According to The Straits Times, on September 16, 2025, Thai police fired tear gas and rubber bullets at Cambodian civilians protesting the barbed wire fence at the disputed Ban Nong Ya Kaew/Prey Chan area, injuring at least 23 Cambodians. Thai authorities then blamed the protesters for “provoking” the incident, alleging the use of sticks, stones, and slingshots. This was not an isolated incident; it was the most significant escalation since the July ceasefire and a textbook example of a calculated strategy designed to lure Cambodia into reacting first and then flip the narrative to claim victimhood.
According to J.D. Maddox, an internationally recognized expert on influence and political violence and a professor of national security studies at GMU in the United States, wars rarely begin by accident. In his article Narrative and Conflict, Maddox outlines ten tactics governments often use to provoke their enemies into war. Since the July ceasefire, Thailand has followed several of these steps with precision:
● Popular Narrative Development: Thailand has repeatedly framed itself as the victim, claiming in the Ban Nong Chan case that barbed wire was placed because Cambodian villagers were encroaching on Thai land.
● Impossible Demands: On August 28, 2025, Thai authorities issued an ultimatum that all Cambodian citizens in Ban Nong Chan must leave within two months or Thai forces would enforce territorial sovereignty immediately, according to The Nation Thailand. This is a demand no sovereign nation could ever accept.
● Military and Political Noise: Deploying barbed wire along the border under the pretext of “safety,” deliberately raising tensions without crossing into full-scale war.
● Cross-Border Lures: By moving troops and installing barbed wire inside Cambodian territory, Thailand seeks to provoke an impulsive reaction so it can later declare that Cambodia fired first.
● Rapid Condemnation: Thailand has always quickly accused Cambodia of aggression, ensuring that its version of events reached international headlines before facts could be verified. Even unproven accusations acted as passive propaganda.
These tactics are not just theoretical. Cambodian civilian protests are exactly what Thailand’s strategy seeks to exploit. By forcing Cambodian citizens into anger and confrontation, Thailand creates images and narratives it can weaponize, framing Cambodia as “uncontrolled” or “aggressive” even when its government has not taken military action. This raises the risk that any future border skirmish, no matter how small, will be painted internationally as a Cambodian escalation rather than a legitimate act of self-defense.

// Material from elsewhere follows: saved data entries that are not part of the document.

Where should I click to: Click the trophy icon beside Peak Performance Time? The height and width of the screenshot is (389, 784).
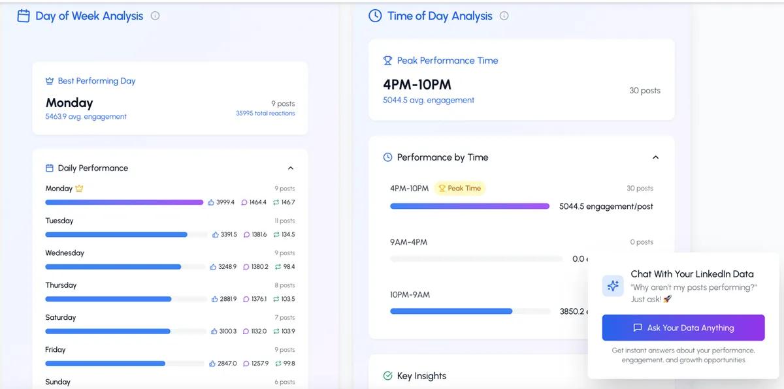pyautogui.click(x=387, y=61)
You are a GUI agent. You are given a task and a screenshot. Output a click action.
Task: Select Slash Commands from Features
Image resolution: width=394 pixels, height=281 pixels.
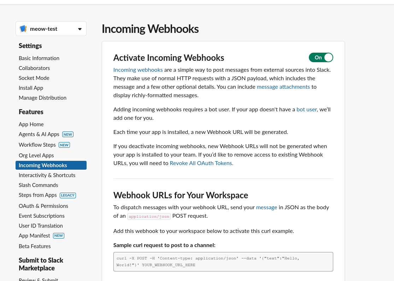[x=38, y=185]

The September 16 incident shows how these steps work together. Cambodia’s unarmed civilians were met with disproportionate force, and the narrative was immediately shaped to portray Thailand as defending its sovereignty against “aggressive” protesters. This is how legitimacy is stolen, not just on the battlefield, but in the headlines.
Thailand’s moves are not reckless or random. They are calculated provocations designed to strip Cambodia of legitimacy. If Cambodia reacts emotionally and fires first, Thailand will flip the story, claim victimhood, and win international sympathy. That would not only cost Cambodia diplomatic support but could also expose Cambodia to sanctions. This does not mean Cambodia should allow Thailand to walk all over it. It means Cambodia must recognize the game and refuse to play it on Thailand’s terms. Thailand’s goal is not only to seize land but to rob Cambodia of international legitimacy by provoking Cambodia into war. The real fight is not just at the border, but in the story told about it. Strategic patience is not weakness; it is survival. Cambodia must outthink Thailand, not outshoot it.